Personally, If i see a fellow person, bodybuilder or gym owner do well, improve, be successful etc.. I think 'good luck to him!' anyone that betters themself and stays fit healthy and enjoying life should be congratulated not belittled!!????

But whether the NAC is good or not, through competing for them I have improved.. I may not be a 'massive' to some of you internet know-alls but its still improvement.

I have always strived for good quality improvements and not sheer size despite all costs... thats my mantra, any of my PT clients can confirm!

I think we are all our own advertisement and try to keep in shape all year, learn as much as i can and continue to, in order to be better educated and educate others....

I wish u all good night... have a good life, enjoy your internet banter and if your passing my gym in Essex or see me at a show or trade stand,* rather than blog some comment or other lets get it out in person!!!!*


----------



## big silver back (Jan 17, 2009)

And that concludes that :thumb: :lol:


----------



## DB (Oct 31, 2003)

Whole thread is laughable tbh...

Neale no doubt has a VERY good physique but seeing as he competes for a different federation makes him sh1t?

I compete in ukbff and Neale would beat me but I get more respect??

Some people love to hate


----------



## Seyyed-Merat (Sep 1, 2007)

Wow neale looks awesome...who care where he competes? hes competing for himself, in the end of the day im sure neale just wants to better himself, im also sure all the haters out here are just fuelling his fire.

Cracking physique neale, youve done amazing through such adversity


----------



## D92 (Aug 25, 2010)

How much you get paid for the active channel programs Neale ???


----------



## Lou (Jul 27, 2008)

All credit you Neale for your perseverance in an unforgiving sport....you have come a long way in the face of much adversity.

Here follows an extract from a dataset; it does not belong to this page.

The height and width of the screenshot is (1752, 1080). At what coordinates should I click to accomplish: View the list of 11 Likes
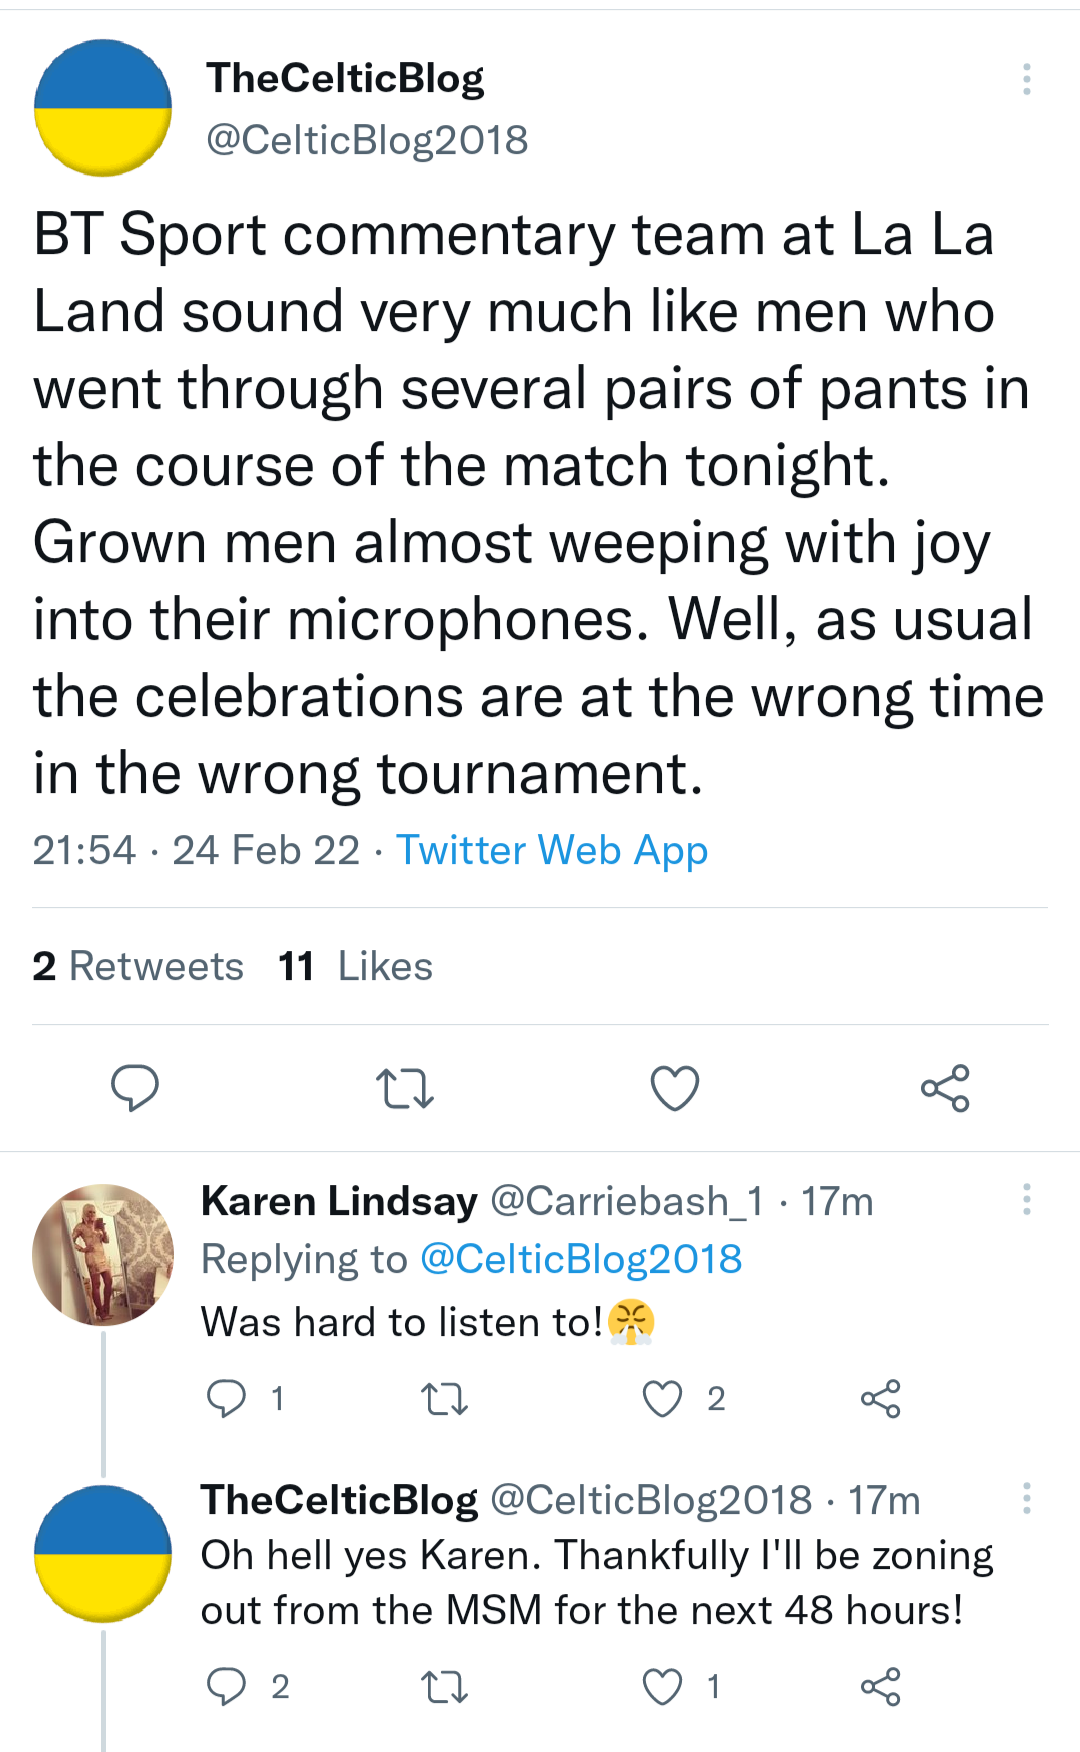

You know the British as a race LOVE to ridicule and pan successful people......its the one thing I HATE about living in this culture. :cursing:


----------



## LittleChris (Jan 17, 2009)

Good reply Neale. Always been a fan of your physique.


----------



## Lois_Lane (Jul 21, 2009)

Oh so thats who Neale is, i have seen your pictures before mate and always been highly impressed....great physique in my eyes!


----------



## rs007 (May 28, 2007)

DB said:


> Whole thread is laughable tbh...
> 
> Neale no doubt has a VERY good physique but seeing as he competes for a different federation makes him sh1t?
> 
> ...





Lou said:


> All credit you Neale for your perseverance in an unforgiving sport....you have come a long way in the face of much adversity.
> 
> *You know the British as a race LOVE to ridicule and pan successful people......its the one thing I HATE about living in this culture.* :cursing:


That pretty much sums it up, and for some reason bodybuilding seems to amplify it, concentrate it.

Not content with being attacked by every ignorant fvcker outside the sport, we have to attack each other as well.

Never seen pictures of Titan before - I'm impressed - certainly not mass-less, and some sick condition - shape very decent too. Would be happy looking like that one day!


----------



## titan (Nov 9, 2006)

thanks one and all , and thanks for the repsonses..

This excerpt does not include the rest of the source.